**RECORD EXCERPTS:**
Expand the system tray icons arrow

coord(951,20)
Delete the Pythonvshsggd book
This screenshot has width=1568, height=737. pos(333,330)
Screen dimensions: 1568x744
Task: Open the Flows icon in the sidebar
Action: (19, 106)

**WORK TO COMPLETE:** Please output the complete set of records above without any alteration.

**PROBLEM SOLUTION:**
Expand the system tray icons arrow

coord(951,20)
Delete the Pythonvshsggd book
This screenshot has width=1568, height=737. pos(333,330)
Screen dimensions: 1568x744
Task: Open the Flows icon in the sidebar
Action: (19, 106)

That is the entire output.